### Task objective
Each line below should be written out again without any change.

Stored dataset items
________________________________________

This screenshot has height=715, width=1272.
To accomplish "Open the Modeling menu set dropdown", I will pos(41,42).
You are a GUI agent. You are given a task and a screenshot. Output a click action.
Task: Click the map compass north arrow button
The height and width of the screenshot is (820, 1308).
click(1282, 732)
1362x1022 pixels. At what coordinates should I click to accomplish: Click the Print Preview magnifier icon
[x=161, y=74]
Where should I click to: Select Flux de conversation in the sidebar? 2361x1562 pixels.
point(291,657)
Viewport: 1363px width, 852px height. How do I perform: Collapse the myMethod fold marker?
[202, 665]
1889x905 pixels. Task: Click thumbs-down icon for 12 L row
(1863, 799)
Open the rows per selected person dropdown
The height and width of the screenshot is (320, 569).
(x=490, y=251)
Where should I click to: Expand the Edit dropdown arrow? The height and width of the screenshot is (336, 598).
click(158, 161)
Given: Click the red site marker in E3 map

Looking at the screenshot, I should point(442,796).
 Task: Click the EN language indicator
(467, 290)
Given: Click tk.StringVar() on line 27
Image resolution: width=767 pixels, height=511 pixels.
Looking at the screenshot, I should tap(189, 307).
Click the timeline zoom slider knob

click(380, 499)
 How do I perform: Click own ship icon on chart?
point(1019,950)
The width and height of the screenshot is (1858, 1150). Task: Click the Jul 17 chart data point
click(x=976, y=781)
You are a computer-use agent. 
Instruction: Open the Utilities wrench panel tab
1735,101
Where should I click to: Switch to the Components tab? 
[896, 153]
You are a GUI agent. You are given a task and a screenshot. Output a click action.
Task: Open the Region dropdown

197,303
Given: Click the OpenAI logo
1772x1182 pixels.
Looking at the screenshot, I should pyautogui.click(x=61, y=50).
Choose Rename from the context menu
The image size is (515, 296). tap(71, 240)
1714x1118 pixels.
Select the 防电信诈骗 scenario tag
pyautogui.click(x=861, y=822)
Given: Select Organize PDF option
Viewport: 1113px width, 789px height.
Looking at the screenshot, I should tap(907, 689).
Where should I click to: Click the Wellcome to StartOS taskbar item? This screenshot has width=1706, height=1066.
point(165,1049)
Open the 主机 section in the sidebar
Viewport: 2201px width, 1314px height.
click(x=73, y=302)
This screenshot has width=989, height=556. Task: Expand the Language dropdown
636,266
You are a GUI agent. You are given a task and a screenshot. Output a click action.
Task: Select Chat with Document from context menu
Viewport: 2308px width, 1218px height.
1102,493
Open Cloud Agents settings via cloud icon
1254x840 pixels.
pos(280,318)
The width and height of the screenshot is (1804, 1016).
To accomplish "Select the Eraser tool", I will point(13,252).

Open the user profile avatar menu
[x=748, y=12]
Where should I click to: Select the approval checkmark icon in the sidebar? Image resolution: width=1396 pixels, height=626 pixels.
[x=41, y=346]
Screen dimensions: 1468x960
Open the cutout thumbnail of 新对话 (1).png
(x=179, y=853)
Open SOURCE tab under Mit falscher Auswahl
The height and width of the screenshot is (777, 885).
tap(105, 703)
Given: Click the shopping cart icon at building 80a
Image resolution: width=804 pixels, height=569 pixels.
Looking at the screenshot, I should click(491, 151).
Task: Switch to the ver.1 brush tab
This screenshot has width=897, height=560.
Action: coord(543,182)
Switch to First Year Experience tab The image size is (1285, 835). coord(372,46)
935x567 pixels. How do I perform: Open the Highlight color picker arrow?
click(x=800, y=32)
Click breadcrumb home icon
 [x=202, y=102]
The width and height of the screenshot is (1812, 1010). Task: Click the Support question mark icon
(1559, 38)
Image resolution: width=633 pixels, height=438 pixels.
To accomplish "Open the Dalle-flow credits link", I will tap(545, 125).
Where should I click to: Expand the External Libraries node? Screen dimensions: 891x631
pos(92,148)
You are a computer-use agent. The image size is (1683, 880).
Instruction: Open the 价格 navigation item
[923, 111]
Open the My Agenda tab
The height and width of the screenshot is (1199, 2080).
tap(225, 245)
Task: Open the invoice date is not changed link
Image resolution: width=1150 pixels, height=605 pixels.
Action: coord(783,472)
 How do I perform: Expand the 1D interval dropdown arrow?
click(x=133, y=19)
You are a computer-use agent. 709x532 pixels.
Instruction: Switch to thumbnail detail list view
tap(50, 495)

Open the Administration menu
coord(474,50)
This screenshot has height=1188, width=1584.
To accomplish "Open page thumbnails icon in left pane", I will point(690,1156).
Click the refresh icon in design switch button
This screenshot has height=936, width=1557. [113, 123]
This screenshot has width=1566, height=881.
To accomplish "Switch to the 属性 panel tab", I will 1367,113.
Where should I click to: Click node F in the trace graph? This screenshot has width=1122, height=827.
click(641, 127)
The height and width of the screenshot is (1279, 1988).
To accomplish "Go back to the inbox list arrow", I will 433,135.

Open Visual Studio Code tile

________________________________________

### Response
This screenshot has height=715, width=1272.
To accomplish "Open the Modeling menu set dropdown", I will pos(41,42).
You are a GUI agent. You are given a task and a screenshot. Output a click action.
Task: Click the map compass north arrow button
The height and width of the screenshot is (820, 1308).
click(1282, 732)
1362x1022 pixels. At what coordinates should I click to accomplish: Click the Print Preview magnifier icon
[x=161, y=74]
Where should I click to: Select Flux de conversation in the sidebar? 2361x1562 pixels.
point(291,657)
Viewport: 1363px width, 852px height. How do I perform: Collapse the myMethod fold marker?
[202, 665]
1889x905 pixels. Task: Click thumbs-down icon for 12 L row
(1863, 799)
Open the rows per selected person dropdown
The height and width of the screenshot is (320, 569).
(x=490, y=251)
Where should I click to: Expand the Edit dropdown arrow? The height and width of the screenshot is (336, 598).
click(158, 161)
Given: Click the red site marker in E3 map

Looking at the screenshot, I should point(442,796).
 Task: Click the EN language indicator
(467, 290)
Given: Click tk.StringVar() on line 27
Image resolution: width=767 pixels, height=511 pixels.
Looking at the screenshot, I should tap(189, 307).
Click the timeline zoom slider knob

click(380, 499)
 How do I perform: Click own ship icon on chart?
point(1019,950)
The width and height of the screenshot is (1858, 1150). Task: Click the Jul 17 chart data point
click(x=976, y=781)
You are a computer-use agent. 
Instruction: Open the Utilities wrench panel tab
1735,101
Where should I click to: Switch to the Components tab? 
[896, 153]
You are a GUI agent. You are given a task and a screenshot. Output a click action.
Task: Open the Region dropdown

197,303
Given: Click the OpenAI logo
1772x1182 pixels.
Looking at the screenshot, I should pyautogui.click(x=61, y=50).
Choose Rename from the context menu
The image size is (515, 296). tap(71, 240)
1714x1118 pixels.
Select the 防电信诈骗 scenario tag
pyautogui.click(x=861, y=822)
Given: Select Organize PDF option
Viewport: 1113px width, 789px height.
Looking at the screenshot, I should tap(907, 689).
Where should I click to: Click the Wellcome to StartOS taskbar item? This screenshot has width=1706, height=1066.
point(165,1049)
Open the 主机 section in the sidebar
Viewport: 2201px width, 1314px height.
click(x=73, y=302)
This screenshot has width=989, height=556. Task: Expand the Language dropdown
636,266
You are a GUI agent. You are given a task and a screenshot. Output a click action.
Task: Select Chat with Document from context menu
Viewport: 2308px width, 1218px height.
1102,493
Open Cloud Agents settings via cloud icon
1254x840 pixels.
pos(280,318)
The width and height of the screenshot is (1804, 1016).
To accomplish "Select the Eraser tool", I will point(13,252).

Open the user profile avatar menu
[x=748, y=12]
Where should I click to: Select the approval checkmark icon in the sidebar? Image resolution: width=1396 pixels, height=626 pixels.
[x=41, y=346]
Screen dimensions: 1468x960
Open the cutout thumbnail of 新对话 (1).png
(x=179, y=853)
Open SOURCE tab under Mit falscher Auswahl
The height and width of the screenshot is (777, 885).
tap(105, 703)
Given: Click the shopping cart icon at building 80a
Image resolution: width=804 pixels, height=569 pixels.
Looking at the screenshot, I should click(491, 151).
Task: Switch to the ver.1 brush tab
This screenshot has width=897, height=560.
Action: coord(543,182)
Switch to First Year Experience tab The image size is (1285, 835). coord(372,46)
935x567 pixels. How do I perform: Open the Highlight color picker arrow?
click(x=800, y=32)
Click breadcrumb home icon
 [x=202, y=102]
The width and height of the screenshot is (1812, 1010). Task: Click the Support question mark icon
(1559, 38)
Image resolution: width=633 pixels, height=438 pixels.
To accomplish "Open the Dalle-flow credits link", I will tap(545, 125).
Where should I click to: Expand the External Libraries node? Screen dimensions: 891x631
pos(92,148)
You are a computer-use agent. The image size is (1683, 880).
Instruction: Open the 价格 navigation item
[923, 111]
Open the My Agenda tab
The height and width of the screenshot is (1199, 2080).
tap(225, 245)
Task: Open the invoice date is not changed link
Image resolution: width=1150 pixels, height=605 pixels.
Action: coord(783,472)
 How do I perform: Expand the 1D interval dropdown arrow?
click(x=133, y=19)
You are a computer-use agent. 709x532 pixels.
Instruction: Switch to thumbnail detail list view
tap(50, 495)

Open the Administration menu
coord(474,50)
This screenshot has height=1188, width=1584.
To accomplish "Open page thumbnails icon in left pane", I will point(690,1156).
Click the refresh icon in design switch button
This screenshot has height=936, width=1557. [113, 123]
This screenshot has width=1566, height=881.
To accomplish "Switch to the 属性 panel tab", I will 1367,113.
Where should I click to: Click node F in the trace graph? This screenshot has width=1122, height=827.
click(641, 127)
The height and width of the screenshot is (1279, 1988).
To accomplish "Go back to the inbox list arrow", I will 433,135.

Open Visual Studio Code tile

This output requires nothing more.